Action item:
Locate, in the data below, the line that contains "Task: Filter the Check / EFT Trace # column" and the line that contains "The width and height of the screenshot is (1568, 534)."; reproduce exactly those two lines and every line between them, nothing more.

Data:
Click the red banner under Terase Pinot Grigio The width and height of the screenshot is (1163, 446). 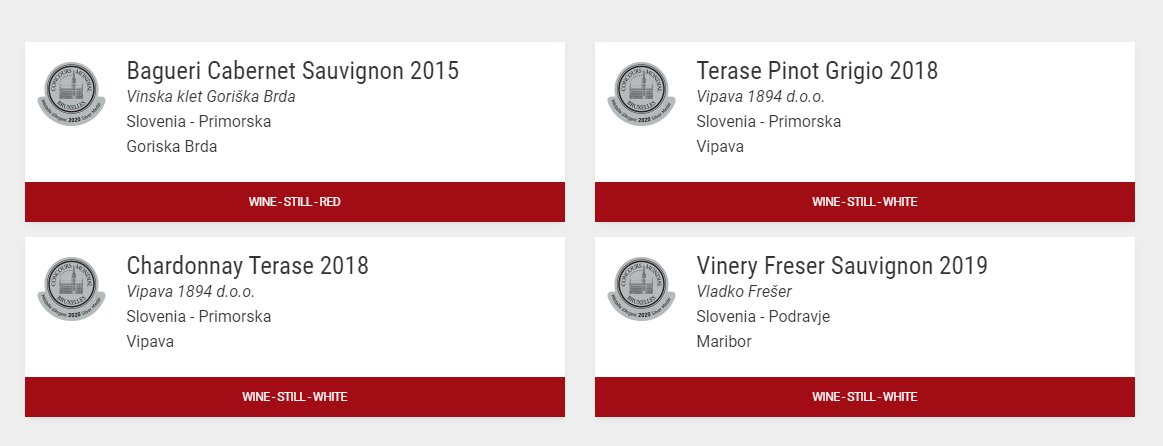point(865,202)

...

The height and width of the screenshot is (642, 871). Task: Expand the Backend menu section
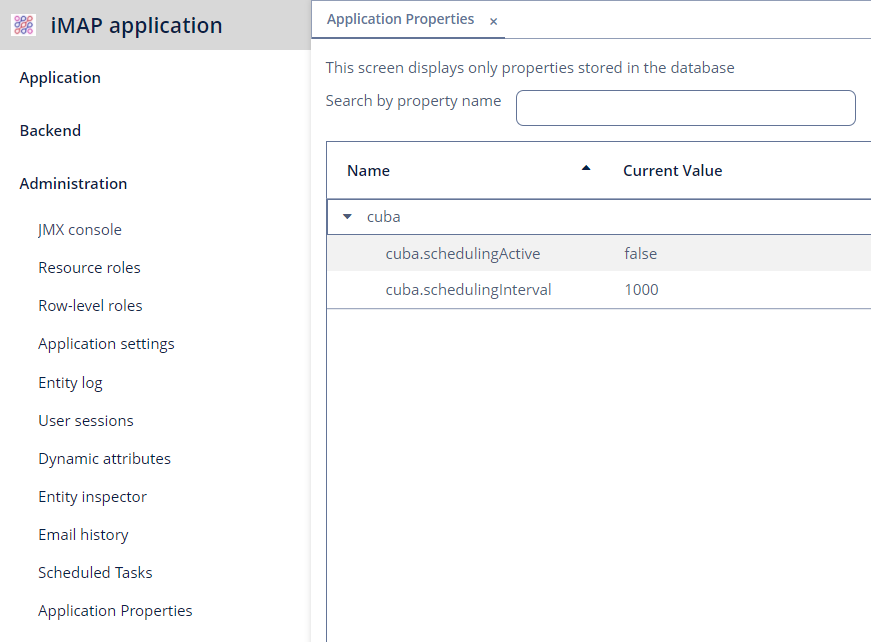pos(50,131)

---

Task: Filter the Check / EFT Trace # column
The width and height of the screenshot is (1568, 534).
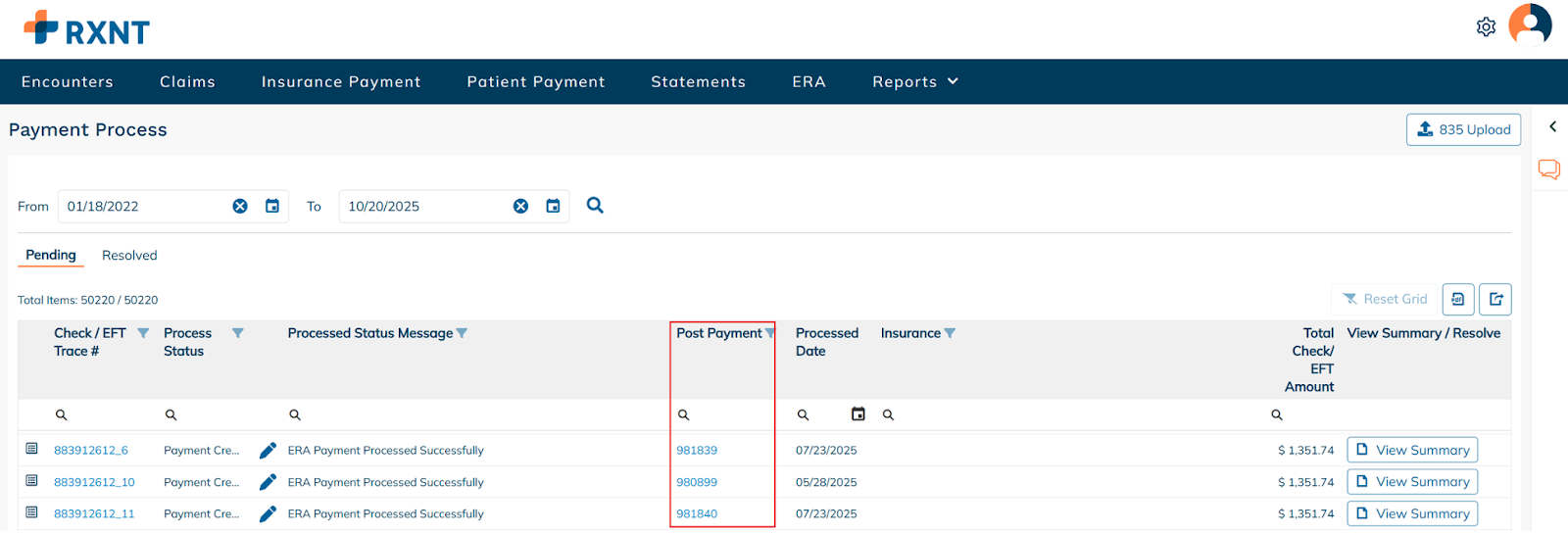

Your solution:
Task: Filter the Check / EFT Trace # column
The width and height of the screenshot is (1568, 534).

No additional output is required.